[Ausgewählter Textauszug]:

──────────

Beulen in Athen

Die Unterzeichnung der Beitrittserklärungen kann nicht verbergen, dass die Krise der EU wohl erst noch bevorsteht. von andreas dietl, brüssel, und harry ladis, athen

Den Nahen Osten wollten die USA und ihre Verbündeten mit ihrem Feldzug gegen den Irak neu ordnen. Während der Ausgang dieses Vorhabens noch offen ist, ist die Neuordnung einer anderen, nicht minder wichtigen Region bereits vollzogen.

Auf dem Gipfel der Europäischen Union wurde in der vergangenen Woche in Athen beschlossen, Estland, Lettland, Litauen, Malta, Polen, Tschechien, die Slowakei, Slowenien, Ungarn und Zypern am 1. Mai 2004 aufzunehmen. Es ist die bislang größte Erweiterung der EU, die künftig aus 25 Mitgliedern bestehen wird.

Doch die EU wird anders aussehen, als es sich das irgendein europäischer Staatsmann noch vor einem halben Jahr gedacht hätte. Die Schuld daran trägt unter anderem der von den USA und Großbritannien geführte Irakkrieg.

Auch den Protesten gegen den Gipfel war diese Veränderung anzumerken. Viele der 15 000 Demonstranten, die sich in Athen versammelten, konzentrierten sich darauf, Tony Blair, José Maria Aznar und Silvio Berlusconi für deren Irakpolitik zu beschimpfen. Dem reformistischen Teil der Demonstranten gilt »Europa« als positiver Gegenentwurf zum US-Imperialismus.

Nicht zuletzt die Maßnahmen zum Schutz von Gipfeltreffen zeigen, dass die EU-Staaten bei der Inneren Sicherheit immer besser zusammenarbeiten. Die so genannte Gemeinsame Außen- und Sicherheitspolitik aber, im Brüsseler EU-Slang »Gasp« genannt, ist in der Krise. Dabei sollte sie die politische Klammer stiften für eine Union, die nach der Erweiterung heterogener sein wird als je zuvor. Die wirtschaftlichen und strukturellen Unterschiede werden so groß sein, dass die konflikterprobten EU-Politiker erschaudern bei dem Gedanken an künftige Verhandlungen über Strukturhilfen, Wettbewerbsverzerrungen und Agrarquoten.

──────────

(Daten zu Elementen und Textpositionen)
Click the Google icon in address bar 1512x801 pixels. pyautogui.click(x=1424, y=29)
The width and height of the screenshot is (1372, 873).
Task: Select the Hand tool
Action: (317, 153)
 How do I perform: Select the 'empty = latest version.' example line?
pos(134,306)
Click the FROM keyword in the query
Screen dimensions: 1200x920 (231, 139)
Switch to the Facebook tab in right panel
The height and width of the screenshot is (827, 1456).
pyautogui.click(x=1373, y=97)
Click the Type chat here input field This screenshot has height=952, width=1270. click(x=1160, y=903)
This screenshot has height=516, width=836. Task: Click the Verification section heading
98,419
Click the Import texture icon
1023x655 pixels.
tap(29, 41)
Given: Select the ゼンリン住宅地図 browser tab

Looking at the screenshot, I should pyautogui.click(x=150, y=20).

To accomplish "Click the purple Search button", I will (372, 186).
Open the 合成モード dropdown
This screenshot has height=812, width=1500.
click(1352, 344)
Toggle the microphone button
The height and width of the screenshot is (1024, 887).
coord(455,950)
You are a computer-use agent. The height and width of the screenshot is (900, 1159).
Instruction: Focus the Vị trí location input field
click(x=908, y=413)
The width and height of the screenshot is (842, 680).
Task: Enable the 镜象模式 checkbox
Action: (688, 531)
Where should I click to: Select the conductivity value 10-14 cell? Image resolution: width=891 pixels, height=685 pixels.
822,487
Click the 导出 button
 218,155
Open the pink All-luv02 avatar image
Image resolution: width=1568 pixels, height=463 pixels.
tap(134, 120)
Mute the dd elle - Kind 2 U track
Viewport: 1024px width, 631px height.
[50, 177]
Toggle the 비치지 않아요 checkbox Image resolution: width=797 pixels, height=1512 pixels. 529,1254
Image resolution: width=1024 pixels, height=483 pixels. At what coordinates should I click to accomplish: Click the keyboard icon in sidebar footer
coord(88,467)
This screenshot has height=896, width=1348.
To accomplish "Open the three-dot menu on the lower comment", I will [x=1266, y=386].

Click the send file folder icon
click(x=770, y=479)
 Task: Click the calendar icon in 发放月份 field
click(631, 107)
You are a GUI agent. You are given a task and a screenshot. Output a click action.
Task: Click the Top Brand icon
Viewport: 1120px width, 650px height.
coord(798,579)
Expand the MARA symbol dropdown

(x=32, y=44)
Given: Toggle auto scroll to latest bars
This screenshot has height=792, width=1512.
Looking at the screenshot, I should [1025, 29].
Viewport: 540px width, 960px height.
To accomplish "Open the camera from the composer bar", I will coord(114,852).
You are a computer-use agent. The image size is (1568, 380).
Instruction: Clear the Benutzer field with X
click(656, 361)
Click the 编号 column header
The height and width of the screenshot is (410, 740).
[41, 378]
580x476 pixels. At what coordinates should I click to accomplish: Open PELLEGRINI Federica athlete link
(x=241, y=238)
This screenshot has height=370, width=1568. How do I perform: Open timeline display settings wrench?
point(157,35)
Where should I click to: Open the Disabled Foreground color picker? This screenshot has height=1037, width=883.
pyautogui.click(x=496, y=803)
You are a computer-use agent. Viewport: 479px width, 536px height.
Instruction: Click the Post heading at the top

──────────

[Aufgabenbeschreibung]:
Nehmen Sie den Textauszug über den EU-Gipfel in Athen dort auf, wo er endet, und führen Sie ihn weiter. Das Material wird für die Bearbeitung nicht benötigt.

[Ergebnis]:
Die angestrebte gemeinsame Außenpolitik sollte die internen Querelen eingrenzen und daran erinnern, dass man bei allen Differenzen im Detail doch ein gemeinsames Wertesystem teile, für das Begriffe wie Demokratie und Freihandel und Systeme kollektiver Sicherheit stehen. Die Außenpolitik, so lautete die unausgesprochene Prämisse, sollte nicht mehr kruden nationalen Interessen dienen, sondern im Dienste abstrakter Werte stehen. Einen Verzicht auf nationale Interessen bedeutete das keineswegs, hatte man doch im Krieg gegen Jugoslawien die Erfahrung gemacht, dass sich strategische Interessenspolitik besser verkaufen lässt, wenn man ihr ein humanitäres Mäntelchen umhängt.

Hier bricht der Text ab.